I remember the summer of 1989. I was 19 years old, a sophomore biology major at Tufts University, and a transient in the home of my parents. My passions were, in no particular order, soccer, girls, literature, beer, and artificial intelligence. My summer began in the environmental lab of the Millstone nuclear power plant, where I measured the impact of thermal discharge on marine biodiversity. By day, I studied sand under a microscope, and by night, the works of Dostoevsky, Turing, Hofstadter, and Dennett.
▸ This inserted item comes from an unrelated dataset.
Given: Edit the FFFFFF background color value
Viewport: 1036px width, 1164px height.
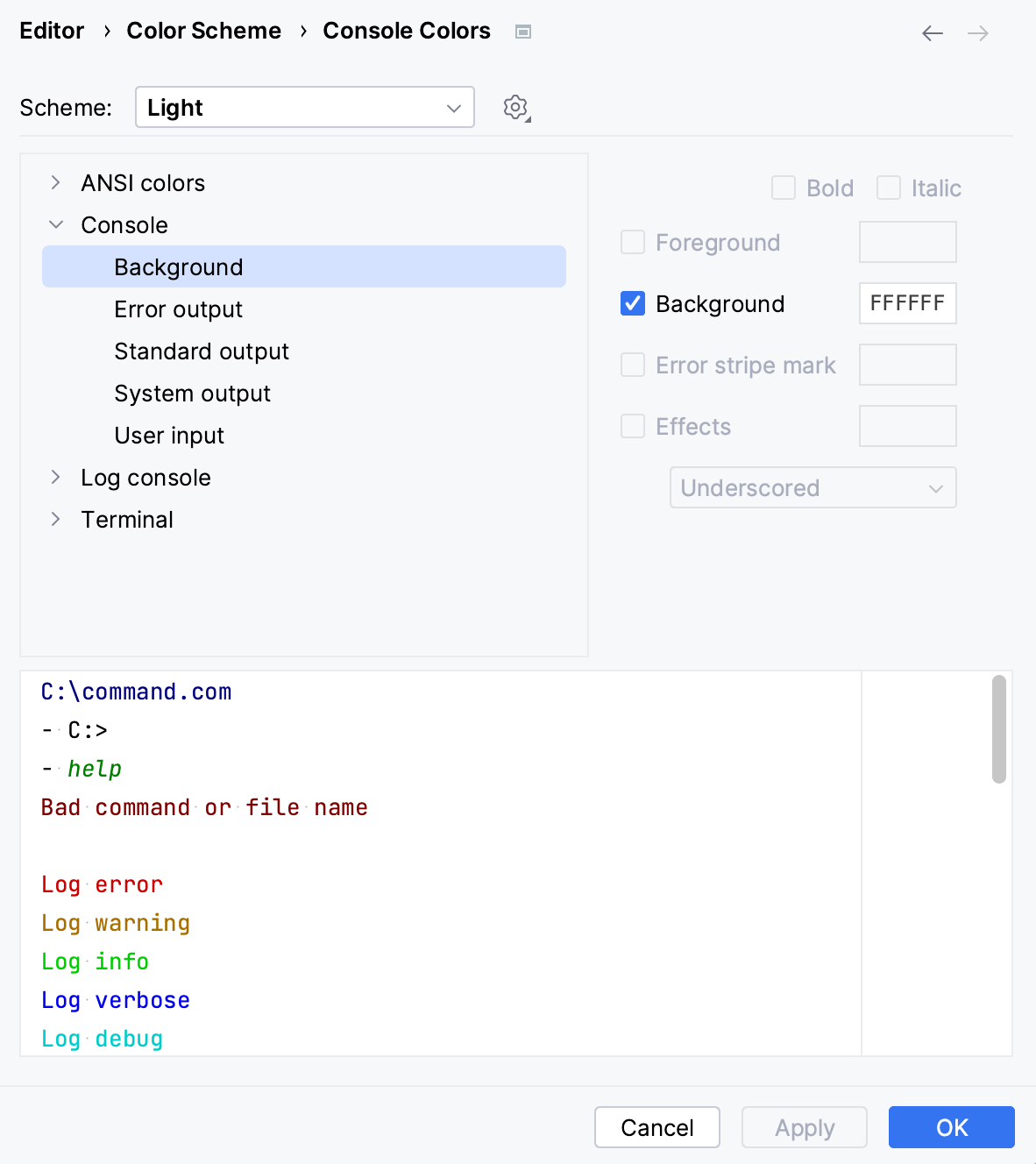Looking at the screenshot, I should (907, 303).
That August, we took a family vacation to France and England. I left the sand behind, but the self-reflections of The Mind's I and the eternal golden braids of Gödel, Escher, Bach traveled with us. In fact, one of my fondest memories is of wandering with my brother through strange loops and tangled hierarchies, surrounded by the rolling green hills of the English countryside. Thinking machines, disembodied minds, silicon souls, selfish memes: we were intoxicated by metaphorical fugues, and a few pints from the local pub.

It was during these forays into artificial intelligence (AI) that I first stumbled into decision trees . A decision tree, like that shown in Figure 7-1, is a graph of choices and possible consequences. In theory, by identifying options and outcomes, and multiplying the probability and value (minus cost) of each outcome, we can reduce decisions to quantitative analysis. Of course, their utility isn't limited to humans but holds great promise for AI. After all, rational choice has long been held as a sign of intelligence. So naturally, the roots of AI, and the big wins in expert systems and game algorithms, are flush with decision trees. In fact, it was Deep Blue's ability to evaluate "leaf positions" at a rate of 200 million moves per second that enabled victory over Gary Kasparov in 1997. Before that match, the chess champion said "I'm playing for the honor of the human race." Afterward, Deep Blue remained silent.

Figure 7-1. A simple decision tree

In the last half century, the prospect of thinking machines inspired significant research and novel insight into the constitution of real intelligence. So it's both natural and ironic that Herbert Simon, a founding father of the field of AI, struck the mortal blow to the classic model of rational choice and the broad applicability of decision trees. In his 1956 landmark paper, this Nobel Laureate and A.M. Turing Award recipient employed a simple organism's search for food as a metaphor for decision-making:

It is convenient to describe the organism's life space not as a continuous surface, but as a branching system of paths, like a maze, each branch point representing a choice point. We call the selection of a branch and locomotion to the next branch point a "move."^[*]

^[*] "Rational Choice and the Structure of the Environment" by Herbert A. Simon (1956). Psychological Review, vol. 63, no. 2.

He argued that within a framework of fuzzy goals, imperfect information, and limited time, our partly rational minds adapt well enough to "satisfice" but don't generally optimize. Simon's radical theory of "bounded rationality" led not only to the demise of "homo economicus," but also to appreciation for the intricacies of human intelligence, because the simple rules of chess don't apply to the complex decisions of real life.

Simon's work anticipated the difficulties of AI, though he never gave up the dream. In an interview not long before his death in 2001, he was asked whether a computer might someday deserve a Nobel. In response, Simon said: "I see no deep reason why not."